For the records below, say how many lines contain the string "computer". Give the number only.

(Items from a data source)

· · · ·

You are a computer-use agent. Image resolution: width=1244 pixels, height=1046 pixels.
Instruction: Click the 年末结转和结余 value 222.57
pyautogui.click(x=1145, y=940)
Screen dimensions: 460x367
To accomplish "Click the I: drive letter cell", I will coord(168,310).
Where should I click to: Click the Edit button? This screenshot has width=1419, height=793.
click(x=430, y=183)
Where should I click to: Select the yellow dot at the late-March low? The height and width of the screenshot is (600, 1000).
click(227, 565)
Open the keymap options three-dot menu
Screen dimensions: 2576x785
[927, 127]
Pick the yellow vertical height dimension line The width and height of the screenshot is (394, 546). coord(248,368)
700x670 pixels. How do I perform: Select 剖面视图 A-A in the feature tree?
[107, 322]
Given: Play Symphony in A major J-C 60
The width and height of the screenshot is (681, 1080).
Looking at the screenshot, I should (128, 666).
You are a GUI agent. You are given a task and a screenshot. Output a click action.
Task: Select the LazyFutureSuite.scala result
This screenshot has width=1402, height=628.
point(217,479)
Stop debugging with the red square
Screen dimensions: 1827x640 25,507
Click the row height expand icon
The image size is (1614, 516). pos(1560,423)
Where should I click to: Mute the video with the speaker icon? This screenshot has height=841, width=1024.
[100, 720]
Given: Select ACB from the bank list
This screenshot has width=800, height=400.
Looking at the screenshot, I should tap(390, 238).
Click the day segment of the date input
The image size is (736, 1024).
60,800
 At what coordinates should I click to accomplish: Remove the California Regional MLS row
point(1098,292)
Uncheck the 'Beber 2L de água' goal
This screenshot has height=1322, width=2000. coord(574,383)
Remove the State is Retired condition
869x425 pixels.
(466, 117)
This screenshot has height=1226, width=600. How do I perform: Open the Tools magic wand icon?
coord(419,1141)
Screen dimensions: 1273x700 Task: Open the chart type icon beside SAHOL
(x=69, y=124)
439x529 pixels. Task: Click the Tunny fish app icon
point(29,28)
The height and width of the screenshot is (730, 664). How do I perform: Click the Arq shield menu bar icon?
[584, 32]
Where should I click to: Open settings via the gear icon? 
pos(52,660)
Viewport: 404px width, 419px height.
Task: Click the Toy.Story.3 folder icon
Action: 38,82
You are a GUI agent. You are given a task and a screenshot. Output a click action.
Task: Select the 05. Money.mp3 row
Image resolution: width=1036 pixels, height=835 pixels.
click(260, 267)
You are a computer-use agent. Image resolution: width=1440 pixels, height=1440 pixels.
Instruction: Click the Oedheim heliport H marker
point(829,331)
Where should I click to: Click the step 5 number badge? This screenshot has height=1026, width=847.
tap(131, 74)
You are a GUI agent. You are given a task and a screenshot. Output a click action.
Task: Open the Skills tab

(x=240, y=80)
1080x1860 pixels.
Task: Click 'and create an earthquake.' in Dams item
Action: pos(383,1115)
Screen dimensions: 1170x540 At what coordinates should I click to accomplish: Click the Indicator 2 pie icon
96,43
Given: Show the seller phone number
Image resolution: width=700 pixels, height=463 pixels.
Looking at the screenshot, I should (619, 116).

· · · ·

#### Task result:
2